* [Your instructions] Repeat all of the rows below word for word, changing nothing.

[Data for this exercise start]

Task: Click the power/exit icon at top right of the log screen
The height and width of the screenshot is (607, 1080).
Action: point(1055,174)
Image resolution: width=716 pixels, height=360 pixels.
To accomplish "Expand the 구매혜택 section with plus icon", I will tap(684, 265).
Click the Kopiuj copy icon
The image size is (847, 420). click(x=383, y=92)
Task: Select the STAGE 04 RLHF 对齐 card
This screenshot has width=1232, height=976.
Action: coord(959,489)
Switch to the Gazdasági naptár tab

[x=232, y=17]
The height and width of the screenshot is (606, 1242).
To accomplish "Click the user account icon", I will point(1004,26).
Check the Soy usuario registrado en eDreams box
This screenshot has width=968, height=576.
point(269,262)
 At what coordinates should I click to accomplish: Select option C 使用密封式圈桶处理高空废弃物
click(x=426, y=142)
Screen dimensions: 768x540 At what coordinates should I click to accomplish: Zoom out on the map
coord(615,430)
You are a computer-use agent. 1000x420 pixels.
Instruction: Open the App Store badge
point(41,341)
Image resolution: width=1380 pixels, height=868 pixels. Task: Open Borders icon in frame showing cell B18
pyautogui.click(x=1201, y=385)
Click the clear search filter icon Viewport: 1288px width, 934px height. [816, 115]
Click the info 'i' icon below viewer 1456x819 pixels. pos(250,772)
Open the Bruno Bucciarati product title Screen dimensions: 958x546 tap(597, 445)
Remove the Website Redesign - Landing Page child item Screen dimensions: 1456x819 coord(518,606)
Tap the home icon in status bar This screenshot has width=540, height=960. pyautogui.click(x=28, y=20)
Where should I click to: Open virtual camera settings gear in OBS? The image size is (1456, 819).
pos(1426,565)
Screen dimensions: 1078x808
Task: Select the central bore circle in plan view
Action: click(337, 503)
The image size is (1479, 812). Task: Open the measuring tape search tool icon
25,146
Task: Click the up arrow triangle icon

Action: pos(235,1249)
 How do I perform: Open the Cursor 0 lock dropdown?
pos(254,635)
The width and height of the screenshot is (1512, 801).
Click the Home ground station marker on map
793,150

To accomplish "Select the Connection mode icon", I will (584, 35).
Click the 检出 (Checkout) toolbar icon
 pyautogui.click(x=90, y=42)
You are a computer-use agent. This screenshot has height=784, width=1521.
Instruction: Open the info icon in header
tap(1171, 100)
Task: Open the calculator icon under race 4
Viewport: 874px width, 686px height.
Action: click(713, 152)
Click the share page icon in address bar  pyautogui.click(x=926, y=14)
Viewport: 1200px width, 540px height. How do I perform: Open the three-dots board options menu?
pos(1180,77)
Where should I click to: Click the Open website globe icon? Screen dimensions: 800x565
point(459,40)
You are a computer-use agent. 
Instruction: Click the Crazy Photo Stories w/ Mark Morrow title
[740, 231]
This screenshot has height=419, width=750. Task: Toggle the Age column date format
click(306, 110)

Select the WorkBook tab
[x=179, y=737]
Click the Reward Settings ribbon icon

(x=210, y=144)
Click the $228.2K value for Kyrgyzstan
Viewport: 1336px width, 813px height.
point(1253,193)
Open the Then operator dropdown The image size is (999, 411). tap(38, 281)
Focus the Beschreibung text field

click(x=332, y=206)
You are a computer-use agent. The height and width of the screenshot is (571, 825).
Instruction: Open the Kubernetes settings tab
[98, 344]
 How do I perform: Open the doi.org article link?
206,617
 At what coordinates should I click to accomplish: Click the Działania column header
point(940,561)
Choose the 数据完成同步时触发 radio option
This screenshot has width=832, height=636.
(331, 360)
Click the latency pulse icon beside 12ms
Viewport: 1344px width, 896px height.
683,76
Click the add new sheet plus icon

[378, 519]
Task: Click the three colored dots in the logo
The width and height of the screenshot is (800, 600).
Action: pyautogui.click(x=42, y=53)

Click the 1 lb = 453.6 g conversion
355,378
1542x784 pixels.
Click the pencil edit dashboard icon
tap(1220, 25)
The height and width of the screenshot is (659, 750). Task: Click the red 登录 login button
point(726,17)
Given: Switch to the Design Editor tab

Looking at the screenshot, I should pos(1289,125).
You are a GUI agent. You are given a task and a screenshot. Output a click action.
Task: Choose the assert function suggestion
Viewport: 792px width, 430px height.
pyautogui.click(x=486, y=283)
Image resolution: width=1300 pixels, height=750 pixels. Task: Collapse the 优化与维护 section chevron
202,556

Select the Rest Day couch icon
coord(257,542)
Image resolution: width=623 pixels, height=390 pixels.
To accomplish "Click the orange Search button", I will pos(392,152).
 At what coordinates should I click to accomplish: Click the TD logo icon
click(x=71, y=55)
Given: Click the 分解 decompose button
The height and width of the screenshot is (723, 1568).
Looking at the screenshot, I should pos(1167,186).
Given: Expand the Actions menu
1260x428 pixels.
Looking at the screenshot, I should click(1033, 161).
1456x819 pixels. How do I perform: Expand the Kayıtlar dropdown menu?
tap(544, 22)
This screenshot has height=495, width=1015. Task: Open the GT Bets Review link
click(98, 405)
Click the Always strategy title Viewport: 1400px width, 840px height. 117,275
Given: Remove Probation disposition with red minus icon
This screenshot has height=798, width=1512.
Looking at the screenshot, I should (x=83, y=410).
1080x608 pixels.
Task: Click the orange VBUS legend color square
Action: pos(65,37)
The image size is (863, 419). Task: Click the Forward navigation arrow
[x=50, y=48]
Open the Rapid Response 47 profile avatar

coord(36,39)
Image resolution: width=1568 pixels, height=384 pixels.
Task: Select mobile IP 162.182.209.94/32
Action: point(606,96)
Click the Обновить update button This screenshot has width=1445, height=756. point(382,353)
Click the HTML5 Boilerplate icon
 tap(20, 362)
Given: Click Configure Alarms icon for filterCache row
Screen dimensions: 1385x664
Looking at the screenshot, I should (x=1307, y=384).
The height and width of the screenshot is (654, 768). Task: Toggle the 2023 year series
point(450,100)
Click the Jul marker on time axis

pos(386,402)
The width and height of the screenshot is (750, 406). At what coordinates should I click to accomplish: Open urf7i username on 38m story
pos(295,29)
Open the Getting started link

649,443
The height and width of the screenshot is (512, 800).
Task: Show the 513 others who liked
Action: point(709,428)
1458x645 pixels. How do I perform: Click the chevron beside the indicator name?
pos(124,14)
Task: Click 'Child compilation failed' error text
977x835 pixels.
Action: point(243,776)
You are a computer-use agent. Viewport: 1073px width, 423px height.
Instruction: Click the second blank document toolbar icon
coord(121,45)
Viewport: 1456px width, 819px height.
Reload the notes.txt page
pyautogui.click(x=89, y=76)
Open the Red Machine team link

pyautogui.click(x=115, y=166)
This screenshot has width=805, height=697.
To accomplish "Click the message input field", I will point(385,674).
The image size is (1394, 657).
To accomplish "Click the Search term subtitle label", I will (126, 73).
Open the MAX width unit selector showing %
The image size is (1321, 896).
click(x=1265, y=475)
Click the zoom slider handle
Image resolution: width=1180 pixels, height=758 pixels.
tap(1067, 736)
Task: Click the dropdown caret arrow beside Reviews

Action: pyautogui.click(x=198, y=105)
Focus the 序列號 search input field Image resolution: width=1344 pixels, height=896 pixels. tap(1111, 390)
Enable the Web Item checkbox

[Data for this exercise end]

* [Correct response]
Task: Click the power/exit icon at top right of the log screen
The height and width of the screenshot is (607, 1080).
Action: point(1055,174)
Image resolution: width=716 pixels, height=360 pixels.
To accomplish "Expand the 구매혜택 section with plus icon", I will tap(684, 265).
Click the Kopiuj copy icon
The image size is (847, 420). click(x=383, y=92)
Task: Select the STAGE 04 RLHF 对齐 card
This screenshot has width=1232, height=976.
Action: coord(959,489)
Switch to the Gazdasági naptár tab

[x=232, y=17]
The height and width of the screenshot is (606, 1242).
To accomplish "Click the user account icon", I will point(1004,26).
Check the Soy usuario registrado en eDreams box
This screenshot has width=968, height=576.
point(269,262)
 At what coordinates should I click to accomplish: Select option C 使用密封式圈桶处理高空废弃物
click(x=426, y=142)
Screen dimensions: 768x540 At what coordinates should I click to accomplish: Zoom out on the map
coord(615,430)
You are a computer-use agent. 1000x420 pixels.
Instruction: Open the App Store badge
point(41,341)
Image resolution: width=1380 pixels, height=868 pixels. Task: Open Borders icon in frame showing cell B18
pyautogui.click(x=1201, y=385)
Click the clear search filter icon Viewport: 1288px width, 934px height. [816, 115]
Click the info 'i' icon below viewer 1456x819 pixels. pos(250,772)
Open the Bruno Bucciarati product title Screen dimensions: 958x546 tap(597, 445)
Remove the Website Redesign - Landing Page child item Screen dimensions: 1456x819 coord(518,606)
Tap the home icon in status bar This screenshot has width=540, height=960. pyautogui.click(x=28, y=20)
Where should I click to: Open virtual camera settings gear in OBS? The image size is (1456, 819).
pos(1426,565)
Screen dimensions: 1078x808
Task: Select the central bore circle in plan view
Action: click(337, 503)
The image size is (1479, 812). Task: Open the measuring tape search tool icon
25,146
Task: Click the up arrow triangle icon

Action: pos(235,1249)
 How do I perform: Open the Cursor 0 lock dropdown?
pos(254,635)
The width and height of the screenshot is (1512, 801).
Click the Home ground station marker on map
793,150

To accomplish "Select the Connection mode icon", I will (584, 35).
Click the 检出 (Checkout) toolbar icon
 pyautogui.click(x=90, y=42)
You are a computer-use agent. This screenshot has height=784, width=1521.
Instruction: Open the info icon in header
tap(1171, 100)
Task: Open the calculator icon under race 4
Viewport: 874px width, 686px height.
Action: click(713, 152)
Click the share page icon in address bar  pyautogui.click(x=926, y=14)
Viewport: 1200px width, 540px height. How do I perform: Open the three-dots board options menu?
pos(1180,77)
Where should I click to: Click the Open website globe icon? Screen dimensions: 800x565
point(459,40)
You are a computer-use agent. 
Instruction: Click the Crazy Photo Stories w/ Mark Morrow title
[740, 231]
This screenshot has height=419, width=750. Task: Toggle the Age column date format
click(306, 110)

Select the WorkBook tab
[x=179, y=737]
Click the Reward Settings ribbon icon

(x=210, y=144)
Click the $228.2K value for Kyrgyzstan
Viewport: 1336px width, 813px height.
point(1253,193)
Open the Then operator dropdown The image size is (999, 411). tap(38, 281)
Focus the Beschreibung text field

click(x=332, y=206)
You are a computer-use agent. The height and width of the screenshot is (571, 825).
Instruction: Open the Kubernetes settings tab
[98, 344]
 How do I perform: Open the doi.org article link?
206,617
 At what coordinates should I click to accomplish: Click the Działania column header
point(940,561)
Choose the 数据完成同步时触发 radio option
This screenshot has width=832, height=636.
(331, 360)
Click the latency pulse icon beside 12ms
Viewport: 1344px width, 896px height.
683,76
Click the add new sheet plus icon

[378, 519]
Task: Click the three colored dots in the logo
The width and height of the screenshot is (800, 600).
Action: pyautogui.click(x=42, y=53)

Click the 1 lb = 453.6 g conversion
355,378
1542x784 pixels.
Click the pencil edit dashboard icon
tap(1220, 25)
The height and width of the screenshot is (659, 750). Task: Click the red 登录 login button
point(726,17)
Given: Switch to the Design Editor tab

Looking at the screenshot, I should pos(1289,125).
You are a GUI agent. You are given a task and a screenshot. Output a click action.
Task: Choose the assert function suggestion
Viewport: 792px width, 430px height.
pyautogui.click(x=486, y=283)
Image resolution: width=1300 pixels, height=750 pixels. Task: Collapse the 优化与维护 section chevron
202,556

Select the Rest Day couch icon
coord(257,542)
Image resolution: width=623 pixels, height=390 pixels.
To accomplish "Click the orange Search button", I will pos(392,152).
 At what coordinates should I click to accomplish: Click the TD logo icon
click(x=71, y=55)
Given: Click the 分解 decompose button
The height and width of the screenshot is (723, 1568).
Looking at the screenshot, I should pos(1167,186).
Given: Expand the Actions menu
1260x428 pixels.
Looking at the screenshot, I should click(1033, 161).
1456x819 pixels. How do I perform: Expand the Kayıtlar dropdown menu?
tap(544, 22)
This screenshot has height=495, width=1015. Task: Open the GT Bets Review link
click(98, 405)
Click the Always strategy title Viewport: 1400px width, 840px height. 117,275
Given: Remove Probation disposition with red minus icon
This screenshot has height=798, width=1512.
Looking at the screenshot, I should (x=83, y=410).
1080x608 pixels.
Task: Click the orange VBUS legend color square
Action: pos(65,37)
The image size is (863, 419). Task: Click the Forward navigation arrow
[x=50, y=48]
Open the Rapid Response 47 profile avatar

coord(36,39)
Image resolution: width=1568 pixels, height=384 pixels.
Task: Select mobile IP 162.182.209.94/32
Action: point(606,96)
Click the Обновить update button This screenshot has width=1445, height=756. point(382,353)
Click the HTML5 Boilerplate icon
 tap(20, 362)
Given: Click Configure Alarms icon for filterCache row
Screen dimensions: 1385x664
Looking at the screenshot, I should (x=1307, y=384).
The height and width of the screenshot is (654, 768). Task: Toggle the 2023 year series
point(450,100)
Click the Jul marker on time axis

pos(386,402)
The width and height of the screenshot is (750, 406). At what coordinates should I click to accomplish: Open urf7i username on 38m story
pos(295,29)
Open the Getting started link

649,443
The height and width of the screenshot is (512, 800).
Task: Show the 513 others who liked
Action: point(709,428)
1458x645 pixels. How do I perform: Click the chevron beside the indicator name?
pos(124,14)
Task: Click 'Child compilation failed' error text
977x835 pixels.
Action: point(243,776)
You are a computer-use agent. Viewport: 1073px width, 423px height.
Instruction: Click the second blank document toolbar icon
coord(121,45)
Viewport: 1456px width, 819px height.
Reload the notes.txt page
pyautogui.click(x=89, y=76)
Open the Red Machine team link

pyautogui.click(x=115, y=166)
This screenshot has width=805, height=697.
To accomplish "Click the message input field", I will point(385,674).
The image size is (1394, 657).
To accomplish "Click the Search term subtitle label", I will (126, 73).
Open the MAX width unit selector showing %
The image size is (1321, 896).
click(x=1265, y=475)
Click the zoom slider handle
Image resolution: width=1180 pixels, height=758 pixels.
tap(1067, 736)
Task: Click the dropdown caret arrow beside Reviews

Action: pyautogui.click(x=198, y=105)
Focus the 序列號 search input field Image resolution: width=1344 pixels, height=896 pixels. tap(1111, 390)
Enable the Web Item checkbox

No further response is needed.